→ **Supplied records**
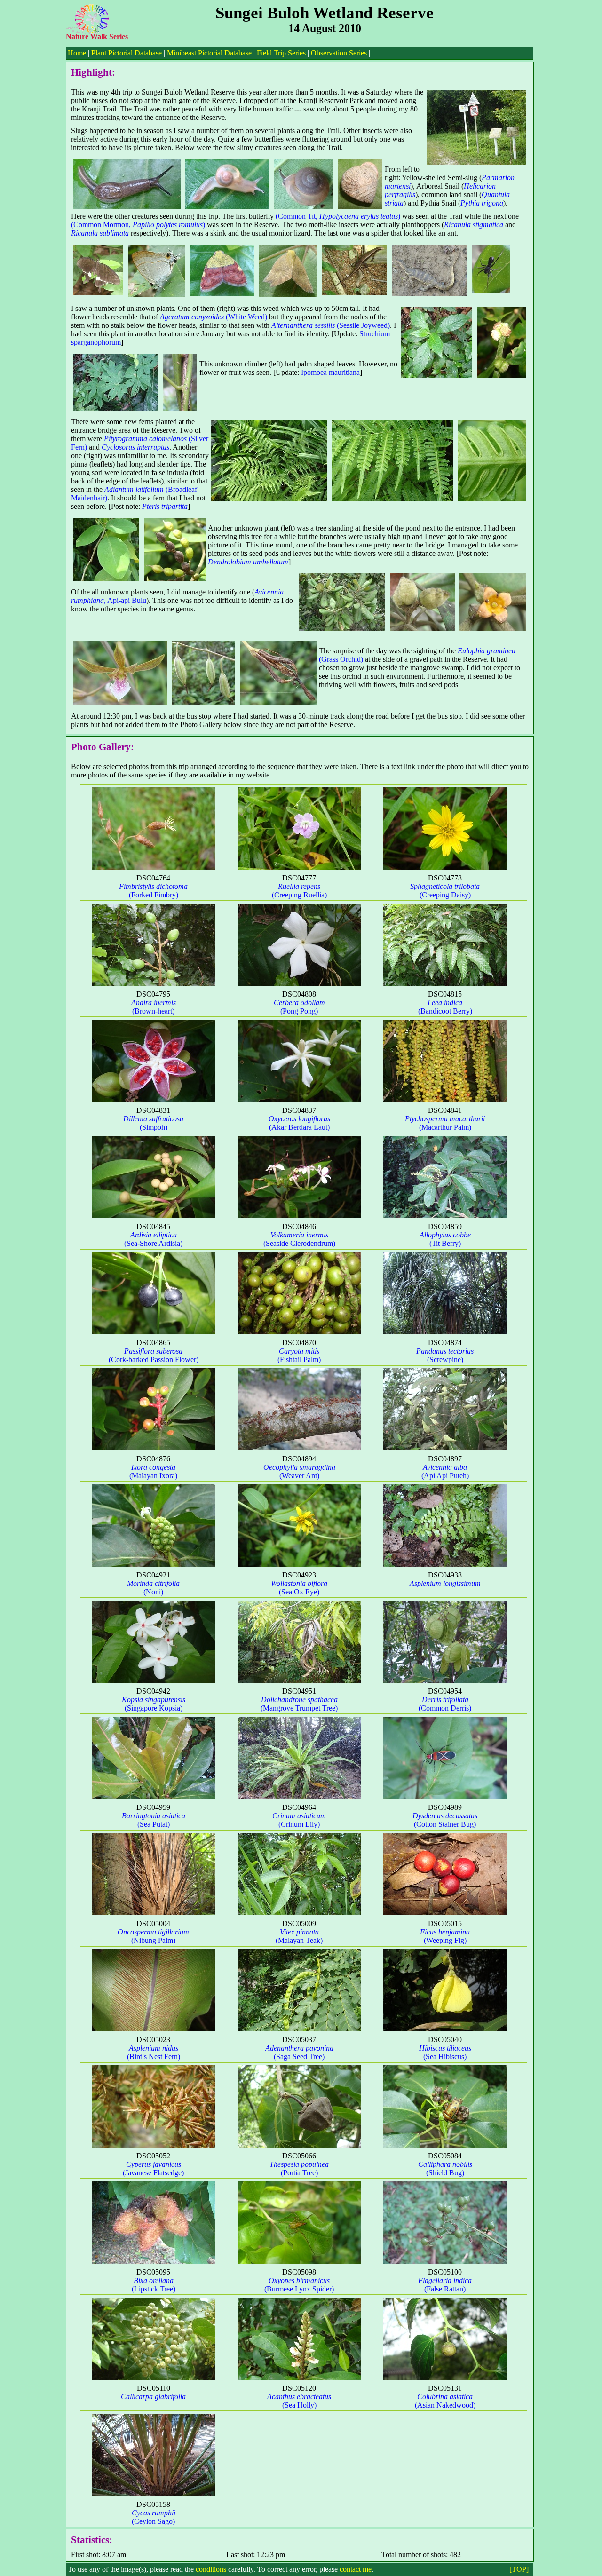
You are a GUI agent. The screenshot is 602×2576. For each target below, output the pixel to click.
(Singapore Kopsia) (153, 1704)
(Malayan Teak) (299, 1936)
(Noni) (153, 1587)
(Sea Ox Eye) (299, 1587)
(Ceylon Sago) (153, 2517)
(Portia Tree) (299, 2168)
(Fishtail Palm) (299, 1355)
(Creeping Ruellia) (299, 890)
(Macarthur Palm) (445, 1123)
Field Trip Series (281, 53)
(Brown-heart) (153, 1007)
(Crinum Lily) (299, 1820)
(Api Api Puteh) (445, 1471)
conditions (211, 2569)
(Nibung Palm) (153, 1936)
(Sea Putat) (153, 1820)
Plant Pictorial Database (126, 53)
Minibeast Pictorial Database (209, 53)
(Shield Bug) (445, 2168)
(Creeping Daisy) (445, 890)
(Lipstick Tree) (153, 2284)
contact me (356, 2569)
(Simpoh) (153, 1123)
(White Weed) (213, 317)
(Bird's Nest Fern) (153, 2052)
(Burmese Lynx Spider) (299, 2284)
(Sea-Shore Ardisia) (153, 1239)
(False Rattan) (445, 2284)
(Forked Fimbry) (153, 890)
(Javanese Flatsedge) (153, 2168)
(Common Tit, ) (338, 216)
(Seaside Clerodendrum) (299, 1239)
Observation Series (339, 53)
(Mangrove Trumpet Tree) (299, 1704)
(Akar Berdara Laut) (299, 1123)
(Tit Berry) (445, 1239)
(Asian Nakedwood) (445, 2401)
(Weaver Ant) (299, 1471)
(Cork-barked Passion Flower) (153, 1355)
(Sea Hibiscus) (445, 2052)
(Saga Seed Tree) (299, 2052)
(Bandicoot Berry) (445, 1007)
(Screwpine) (445, 1355)
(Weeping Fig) (445, 1936)
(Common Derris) (445, 1704)
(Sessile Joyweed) (330, 325)
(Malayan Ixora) (153, 1471)
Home (77, 53)
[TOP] (519, 2569)
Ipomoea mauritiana (330, 372)
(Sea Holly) (299, 2401)
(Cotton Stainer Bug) (444, 1820)
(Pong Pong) (299, 1007)
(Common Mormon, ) (138, 225)
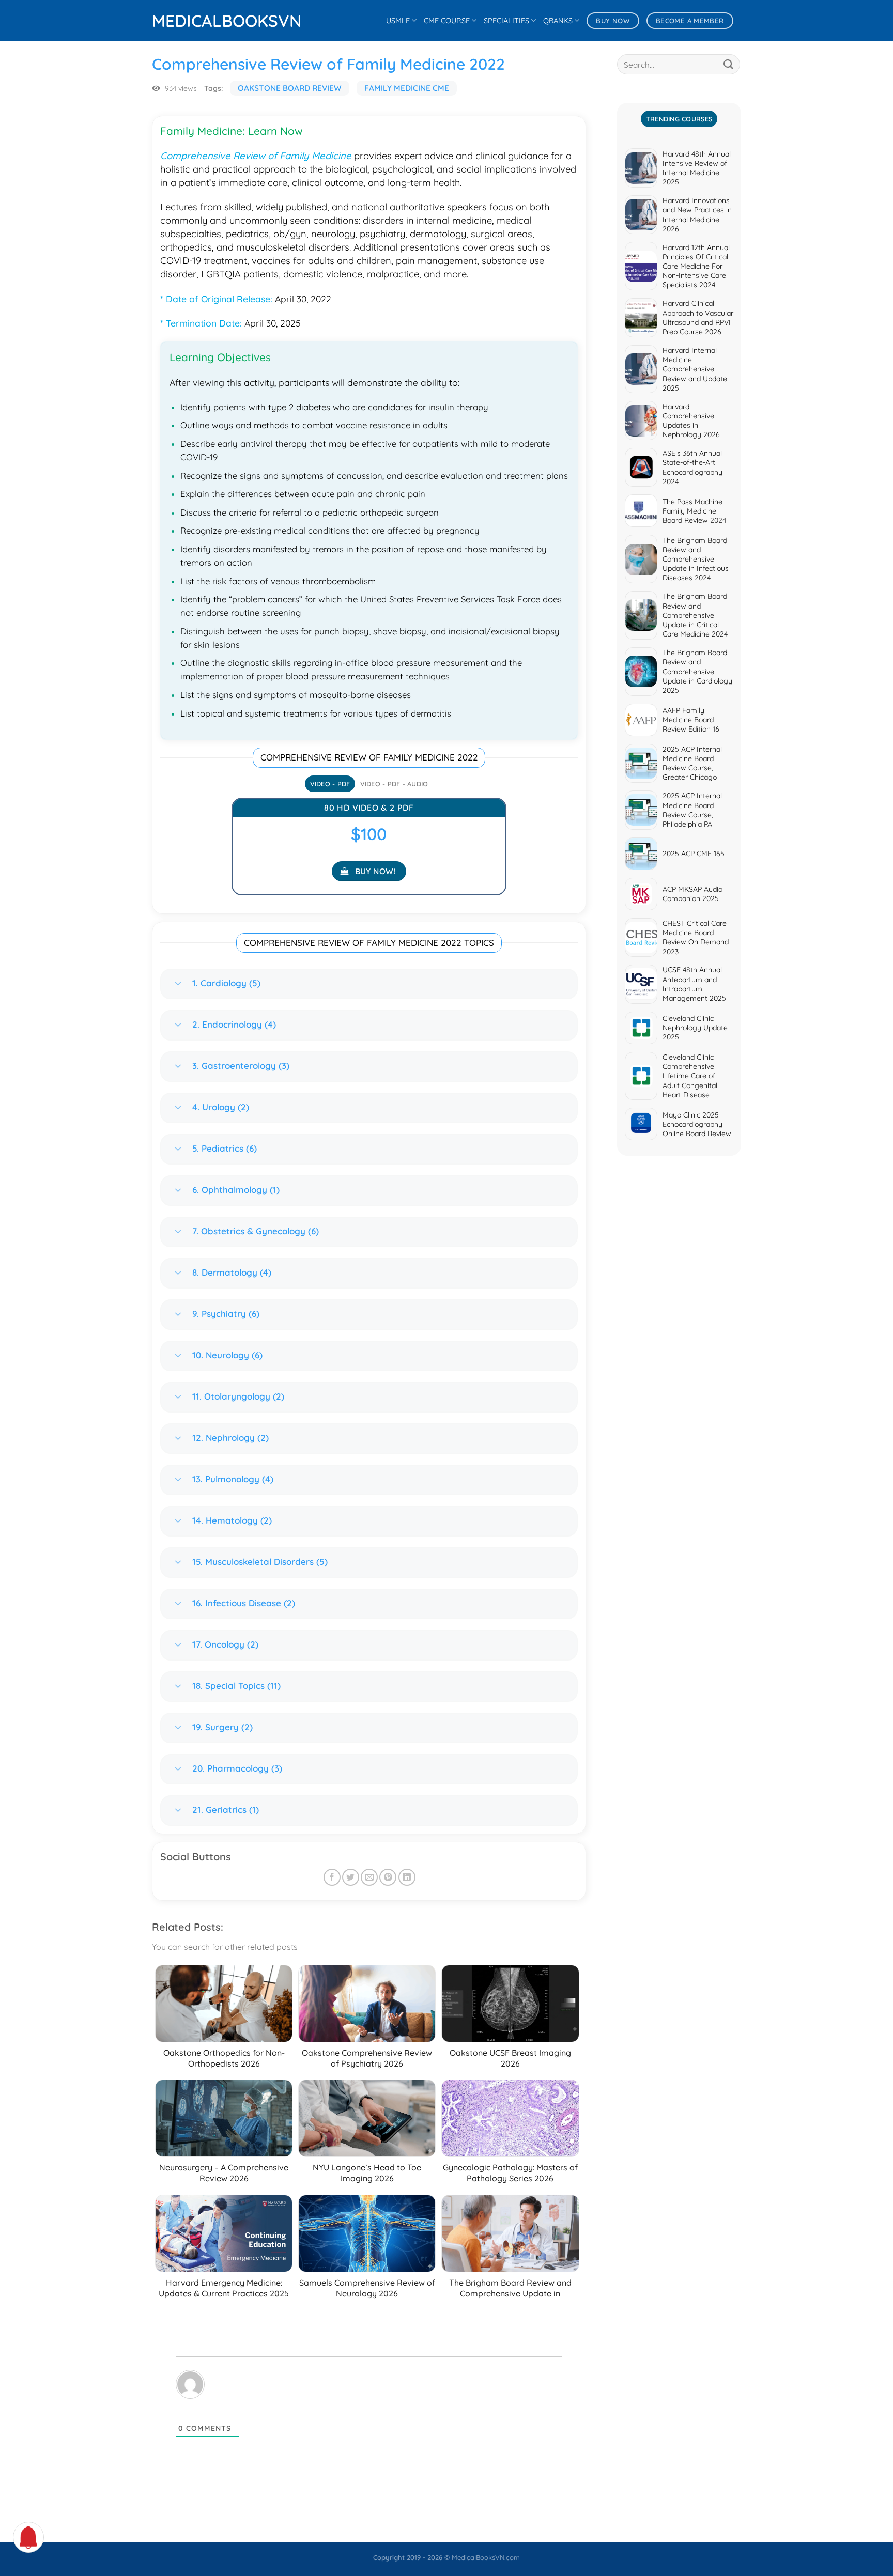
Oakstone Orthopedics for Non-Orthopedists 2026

→ **Exercise description**
Write out the listing again word for word, but without its pictures.

→ **Task output**
You are a GUI agent. The screenshot is 602×2576. For each target below, output the pixel to click.
(Singapore Kopsia) (153, 1704)
(Malayan Teak) (299, 1936)
(Noni) (153, 1587)
(Sea Ox Eye) (299, 1587)
(Ceylon Sago) (153, 2517)
(Portia Tree) (299, 2168)
(Fishtail Palm) (299, 1355)
(Creeping Ruellia) (299, 890)
(Macarthur Palm) (445, 1123)
Field Trip Series (281, 53)
(Brown-heart) (153, 1007)
(Crinum Lily) (299, 1820)
(Api Api Puteh) (445, 1471)
conditions (211, 2569)
(Nibung Palm) (153, 1936)
(Sea Putat) (153, 1820)
Plant Pictorial Database (126, 53)
Minibeast Pictorial Database (209, 53)
(Shield Bug) (445, 2168)
(Creeping Daisy) (445, 890)
(Lipstick Tree) (153, 2284)
contact me (356, 2569)
(Simpoh) (153, 1123)
(White Weed) (213, 317)
(Bird's Nest Fern) (153, 2052)
(Burmese Lynx Spider) (299, 2284)
(Sea-Shore Ardisia) (153, 1239)
(False Rattan) (445, 2284)
(Forked Fimbry) (153, 890)
(Javanese Flatsedge) (153, 2168)
(Common Tit, ) (338, 216)
(Seaside Clerodendrum) (299, 1239)
Observation Series (339, 53)
(Mangrove Trumpet Tree) (299, 1704)
(Akar Berdara Laut) (299, 1123)
(Tit Berry) (445, 1239)
(Asian Nakedwood) (445, 2401)
(Weaver Ant) (299, 1471)
(Cork-barked Passion Flower) (153, 1355)
(Sea Hibiscus) (445, 2052)
(Saga Seed Tree) (299, 2052)
(Bandicoot Berry) (445, 1007)
(Screwpine) (445, 1355)
(Weeping Fig) (445, 1936)
(Common Derris) (445, 1704)
(Sessile Joyweed) (330, 325)
(Malayan Ixora) (153, 1471)
Home (77, 53)
[TOP] (519, 2569)
Ipomoea mauritiana (330, 372)
(Sea Holly) (299, 2401)
(Cotton Stainer Bug) (444, 1820)
(Pong Pong) (299, 1007)
(Common Mormon, ) (138, 225)
Oakstone Orthopedics for Non-Orthopedists 2026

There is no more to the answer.